Nun aber genug der Vergleiche mit der Hauptband Amanda Palmers, die dieser Platte einfach nicht gerecht werden würden, weil sie dazu einen viel zu eigenständigen Touch hat. An diesem sicherlich nicht ganz unschuldig ist der Produzent: Niemand geringeres als der König des Klavier-Indie-Pop Ben Folds zeichnet sich für diese verantwortlich. Vor allem den Arrangement kommt dies zu gute, die Streicher sitzen ähnlich sicher wie auf Folds' eigenen Alben, bei manchen der Songs wirkte er auch als Musiker mit.
Bereits der Opener "Astronaut" pustete mich beim ersten Hören ziemlich weg. Mit einer unglaublichen Power schießt das Album los; Amanda spielt sich von Zoë Keating auf dem Cello begleitet in Ekstase und liefert eine gewohnt emotional packende Gesangsleistung ab, die den Gänsehautgehalt des hitverdächtig melodiösen Refrains noch verstärken. Der einzige Song des Albums, dem ich einen Gewissen Hauch Gothic zuschreiben würde, auch wenn mir dieser Gedanke missfällt, einem so großartigen Stück dieses von mir eher gemiedenes Label aufzudrücken. Eher balladesk geht es etwa in den zu großen Teilen auf Gesang, Piano, Percussion und Streicher reduzierten Titeln "Ampersand", "Blake Says" oder "Another Year" zu. Isolation wird oft zum Thema der Texte, oft auf eine traurige Weise ironisch gebrochen, wenn es etwa heißt "he tells me that he's fine/ and the sad thing is: he's right" in "Blake Says", über einen ungeliebten, abweisenden Jungen. Eine kleine Anspielung auf große Künstler der Musikgeschichte ist - wie auch bei manchen Songs der Dresden Dolls - hier auch zu finden, in diesem Fall verweist sie auf Lou Reed und The Velvet Underground.

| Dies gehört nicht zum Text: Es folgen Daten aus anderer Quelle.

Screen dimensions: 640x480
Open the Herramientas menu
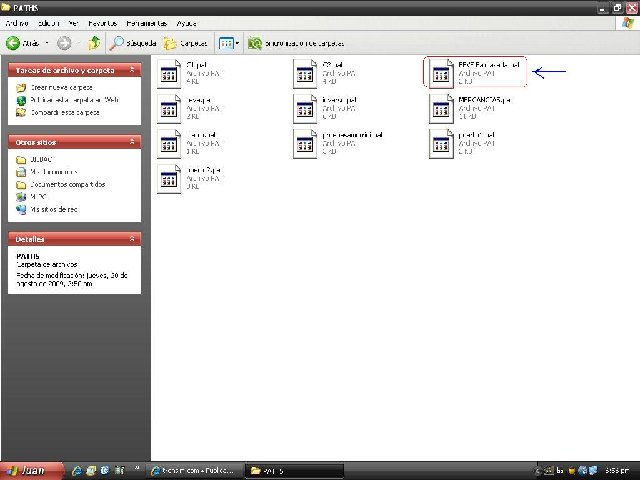click(x=144, y=22)
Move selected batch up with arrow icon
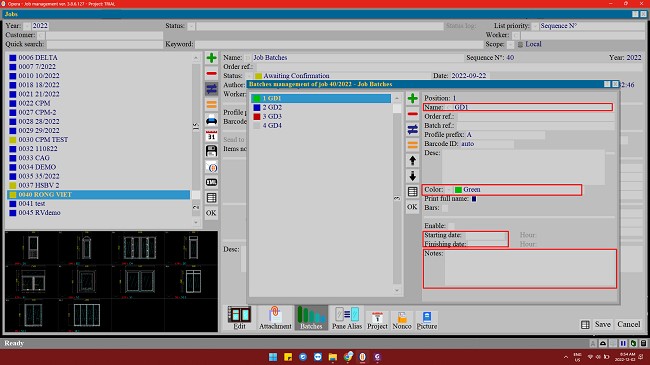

Doch neben melancholischen Geschichten aus dem Leben fühlt sich Amanda Palmer auch im Zynismus immer wieder pudelwohl. "Who needs love when there's law and order?", fragt sie zu swingenden Bläsern in "Leeds United", getoppt wird das noch vom Song "Oasis", der zu fröhlicher Beach Boys beeinflusster Musik von einem Teenager-Mädchen erzählt, das sich auf einer Party betrinkt, vergewaltigt und dabei geschwängert wird, sich darum aber überhaupt nicht weiter kümmert, schließlich habe sie eine Autogrammkarte von Oasis geschickt bekommen. Bitterböse Satire, die ausgerechnet im Land des schwarzen Humors auf Unverständnis stieß: Englische Radiosender boykottierten die Single. Palmer ließ sich davon nicht irritieren und war sich sicher: wenn sie zu besagtem Text eine herzzerreißende, traurige Ballade aufgenommen hätte, hätte sich niemand daran gestört.

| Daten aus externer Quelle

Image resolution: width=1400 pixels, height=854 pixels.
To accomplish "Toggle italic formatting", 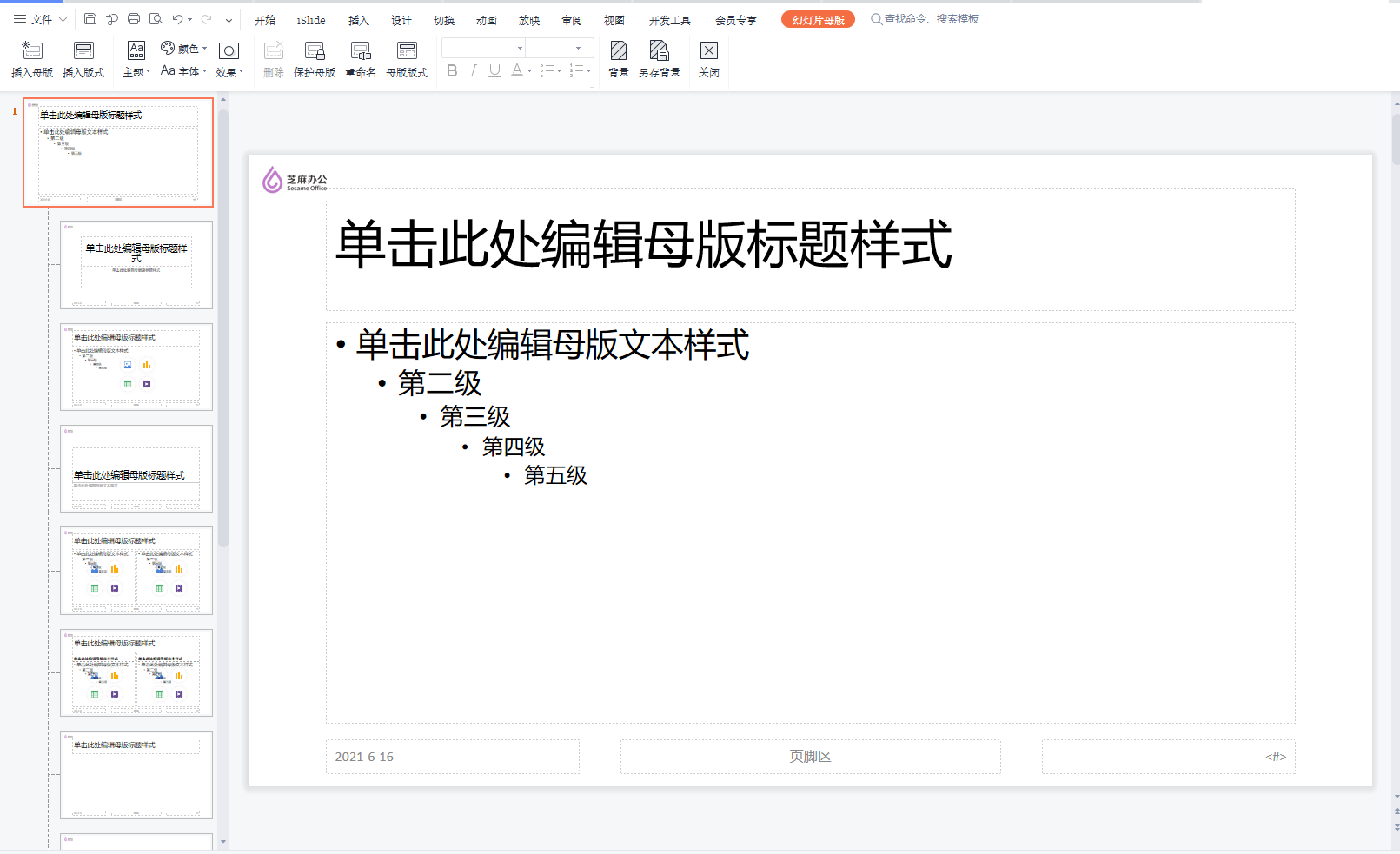I will tap(473, 70).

Im Zuge der Album-Veröffentlichung war Amanda mehr als fleißig. Zu 10 der 12 Songs des Albums gibt es Videos auf ihrer YouTube-Seite zu sehen, allesamt qualitativ hochwertig und unterhaltsam, und natürlich ideal um einen Eindruck vom Album zu gewinnen. Der fällt für mich durch und durch positiv aus: kreativ, rührend, bissig - dieses Solo-Album hat jede Daseinsberechtigung und, so wünschenswert es natürlich ist, dass auch The Dresden Dolls mal wieder was von sich hören lassen, bin ich gespannt, was dieses Projekt noch alles hervorbringen wird.